[Extracted entries]

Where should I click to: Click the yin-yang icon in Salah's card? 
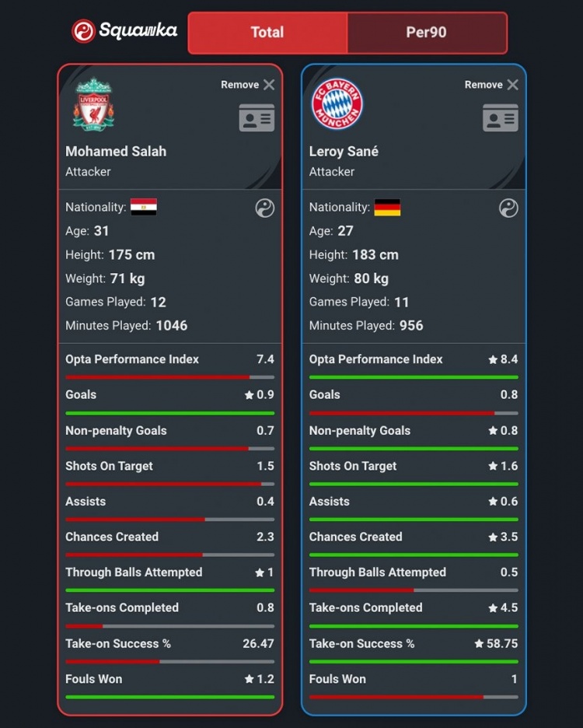[265, 208]
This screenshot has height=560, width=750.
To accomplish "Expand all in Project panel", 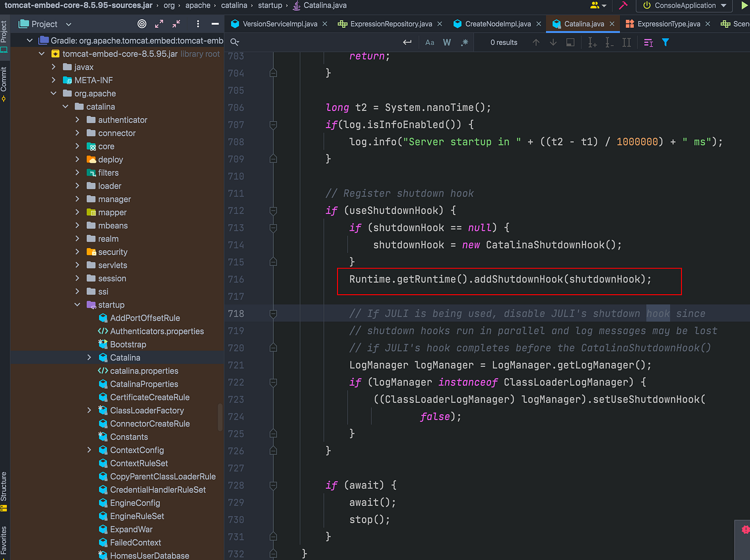I will 159,24.
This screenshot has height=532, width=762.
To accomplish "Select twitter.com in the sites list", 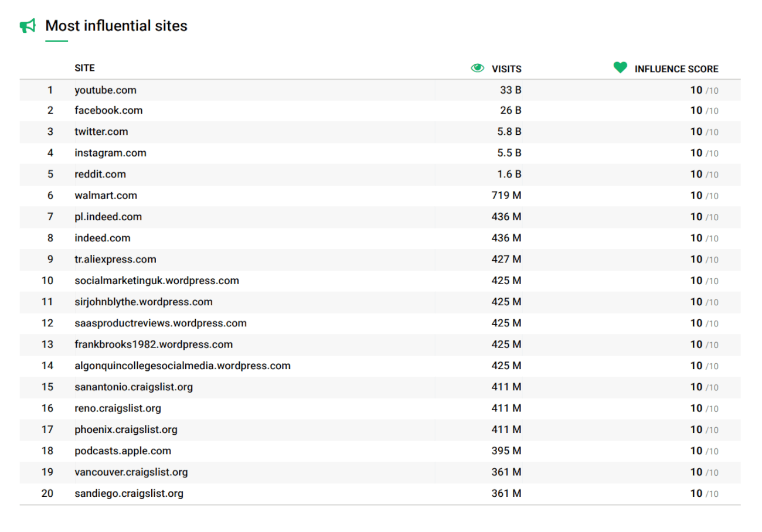I will coord(101,132).
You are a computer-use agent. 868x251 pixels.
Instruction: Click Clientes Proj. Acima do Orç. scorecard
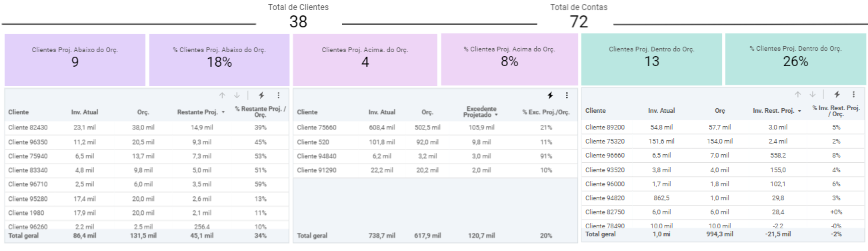click(365, 60)
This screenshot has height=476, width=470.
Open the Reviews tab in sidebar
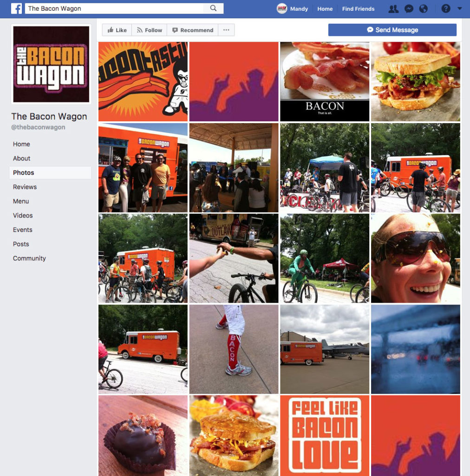[25, 187]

[To do] Could you filter the material above and copy each line that holds the word "screenshot"?

[Answer area]
This screenshot has height=560, width=750.
This screenshot has height=532, width=762.
This screenshot has height=476, width=470.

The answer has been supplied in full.